[DATA FOR PROCESSING Boundary: Start]
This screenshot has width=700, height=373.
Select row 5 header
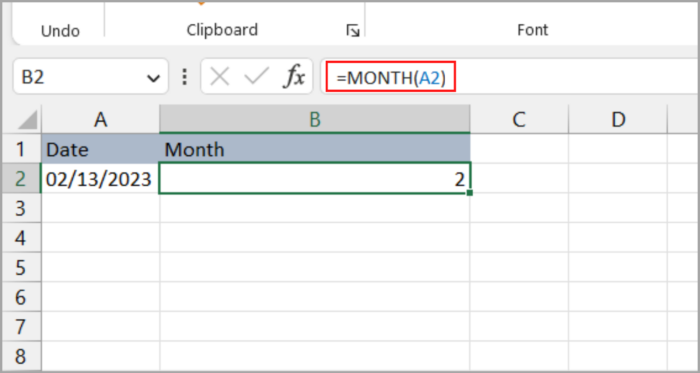[21, 267]
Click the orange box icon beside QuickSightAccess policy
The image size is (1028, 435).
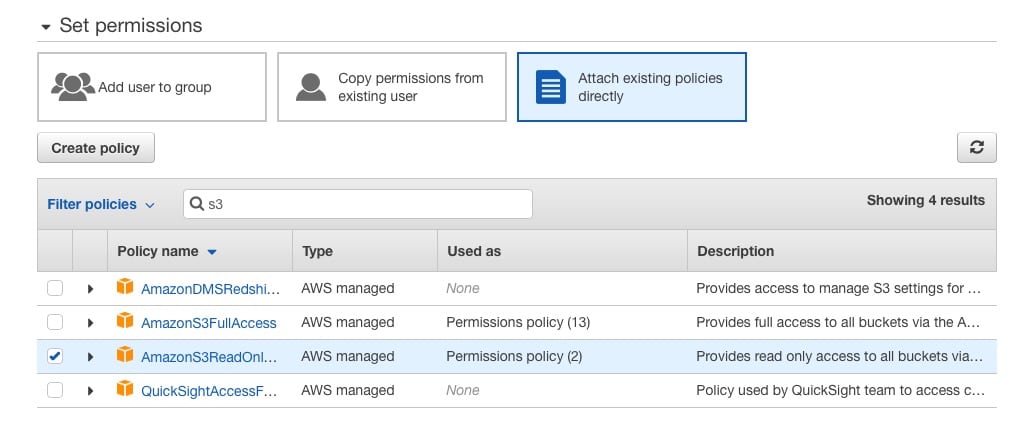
[DATA FOR PROCESSING Boundary: End]
* YOUR TASK
Please repeat all of the entries above word for word, but drop any pictures.

* SOLUTION BELOW
This screenshot has width=700, height=373.
Select row 5 header
[21, 267]
Click the orange box icon beside QuickSightAccess policy
The image size is (1028, 435).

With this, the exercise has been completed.